Sometimes, problems in relationships are almost encouraged by others who do know the truth in a story that has been 'publicized' (unfortunately), but are unwilling to step forward and say anything. It is unwise to get in the middle of relationship problems between other people, but at some point, when you begin to see increasing damage based on lies that have been shared, these problems become a form of cancer, impacting many other people. Ask God to guide you in the event that you can have some impact to help another's relationship problems.
There will always be problems in relationships between two people, as we all are human and are prone to mistakes. However, if we are solely focused on finding the problems, as some type of excuse so as to not repair a relationship, we will always find those excuses. Repairing a relationship requires looking past some failures and being able to look forward to what God can do in lives. So many people are externally painting a joyful face over the holidays, but inside they are broken in many ways. This isn't to say that they don't have a thriving relationship with God, but they have lost their joy around others. I've heard it takes more muscles to frown than it does to smile, and this seems to hold in relationships that are broken. Often, when we know we should make an effort to restore a relationship, it is harder to keep holding a grudge than it would be to accept some amount of discomfort and seek the joy that can be found in a restored relationship.
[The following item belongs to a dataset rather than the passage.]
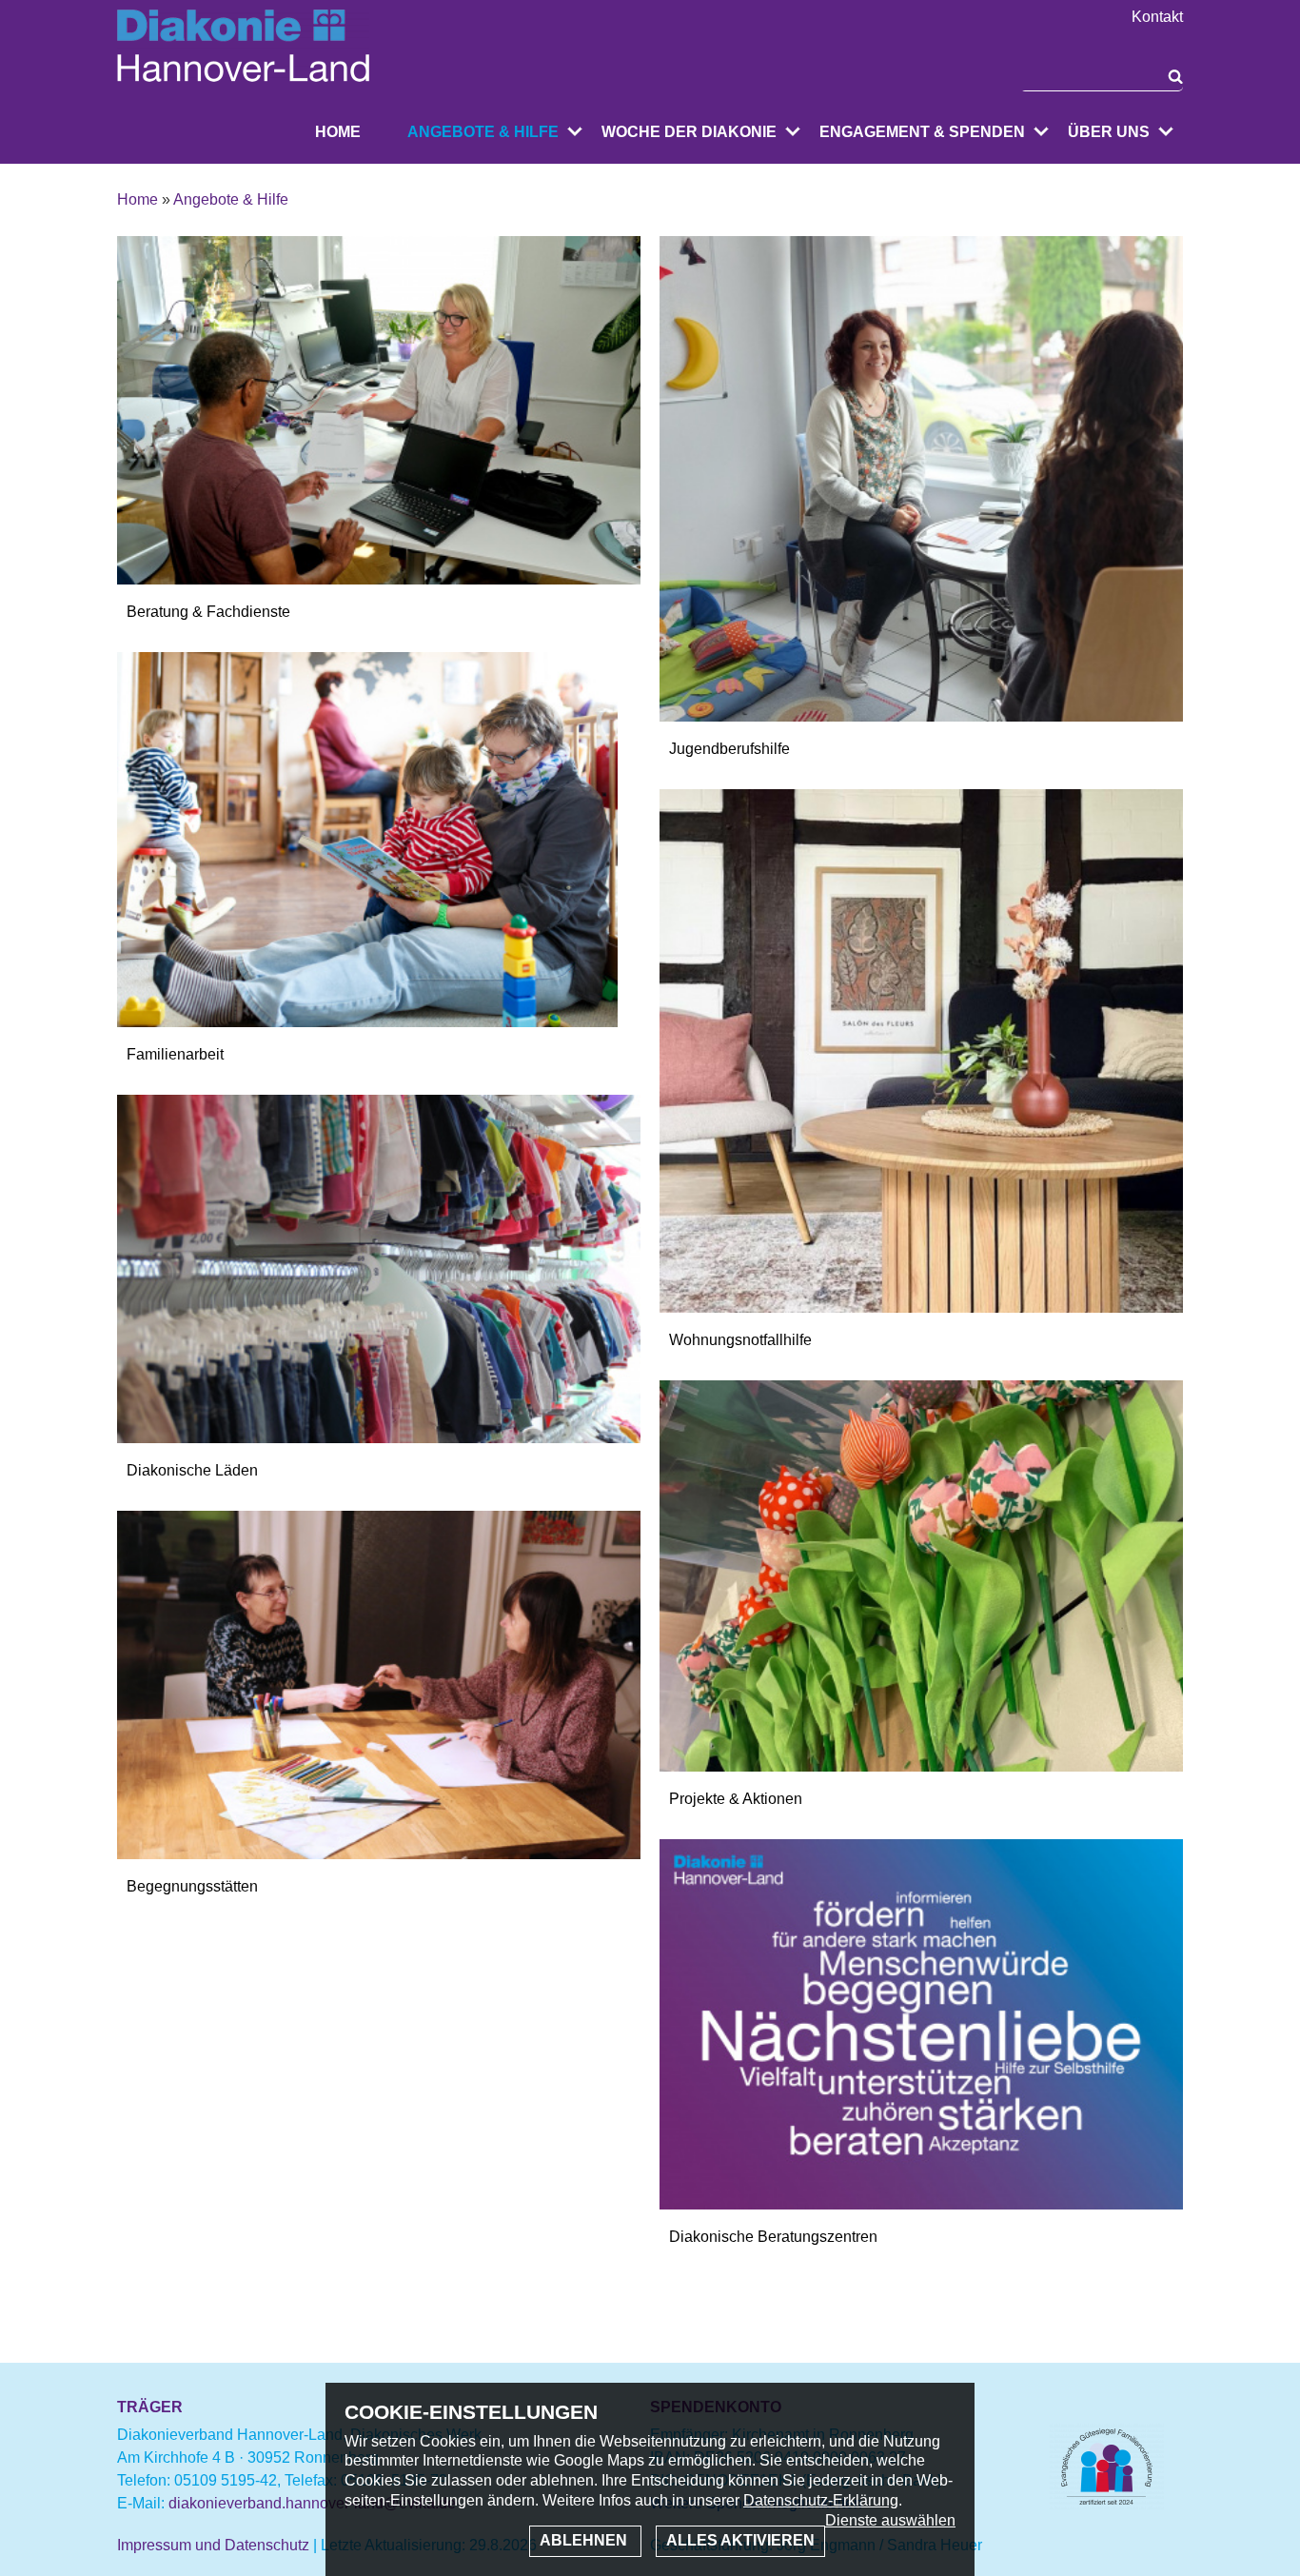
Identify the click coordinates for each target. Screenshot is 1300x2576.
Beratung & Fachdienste (208, 612)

Obviously, there are books upon books written on relationships. It may take multiple sessions with a trained counselor to get past some problems in relationships. If you seek to restore relationships, often it will require the help of a mediator or counselor. There are certainly many more points than those written above, and each of these points could have been taken into much more detail. This lesson is not so much about what you need to do to restore a relationship in your life, but to help you to come to the realization that you may need to do something. Will you let another year go by and find yourself at the same place, with the exception of being one year more bitter and making the job of restoration even harder? Or, will you seek to do what you can do to restore the broken relationship that comes to your mind right now? Our prayer is that we all will see where God leads and allow us to do our own part to seek restoration. Obviously, you cannot make someone else do anything, but you can pray that God will be at work in the lives of those around you. What will you do?